“A perfect summer day is when the sun is shining, the breeze is blowing, the birds are singing, and the lawn mower is broken.” ~ James Dent
I think Mr. Dent has the perfect summer day almost described to a tee, but I’d thrown in a freshly-made pie as well. And lucky for you, today is the first official day of summer … and I have a fabulous pie recipe to share too!
Not only is today the first official day of summer, it’s also Pie Party 2012, a pie-making extravaganza taking place throughout the blogosphere. Yep, food bloggers across the globe are making and sharing their favorite pie recipes for all the world to see. Yay, pie!
Since the weather in St. Louis is currently hovering in the high 90’s, I wanted to make a pie that would be cool and refreshing … and I think I accomplished just that. Combining two of my favorite flavor combinations, my Easy Squeezy Lemon Blueberry Pie is a cool and refreshing treat that will take the edge off those hot and sweaty summer days with just one bite.
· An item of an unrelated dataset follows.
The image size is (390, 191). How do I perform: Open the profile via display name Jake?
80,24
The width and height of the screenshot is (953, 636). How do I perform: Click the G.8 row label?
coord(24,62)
The smooth, tart lemon filling is well-balanced against the sweet, vibrant blueberry layer that lies hidden beneath … and the crispy granola crust adds just the right amount crunch. It’s also a fairly quick pie to throw together. The hardest part of making this pie? Waiting for it to set up in the refridgerator!
What’s your favorite summer pie? I’d love to hear about it!
Easy Squeezy Lemon Blueberry Pie
- 1 9-inch granola or graham cracker pie crust
- 1 egg
- 2 cups blueberries
- 1 cup sugar
- 3 tablespoons cornstarch
- 1/4 teaspoon salt
- 1/4 cup water
- 1 can (14 ounces) sweetened condensed milk
- 1/2 cup (about 3 medium lemons) fresh lemon juice
- 1 teaspoon grated lemon peel
- 1 1/2 cups frozen whipped topping, thawed
1. Preheat oven to 375°F.
2. Briskly beat the egg in a small bowl until frothy. Brush the bottom and sides of the pie crust with the beaten egg to seal cracks. Bake for 5 minutes. Remove from oven and cool.
3. In a medium saucepan, cook the blueberries with the sugar, salt, cornstarch, and water over medium-high heat, stirring often until thickened, approximately 15 to 20 minutes. Remove from heat and cool.
4. In a medium bowl, beat the sweetened condensed milk, lemon juice, and lemon peel with a hand mixer until combined. Gently fold in the whipped topping.
5. Place the cooled blueberry mixture in the bottom of the cooled pie crust. Top with the lemon mixture, gently spreading to cover blueberries. Cover; refrigerate pie for 2 to 3 hours or until set. Garnish as desired.
NOTES: I used Heartland Brand granola pie crust that I recently found at my local supermarket; I had never actually seen prepared granola pie crust and was pleasantly surprised in the end.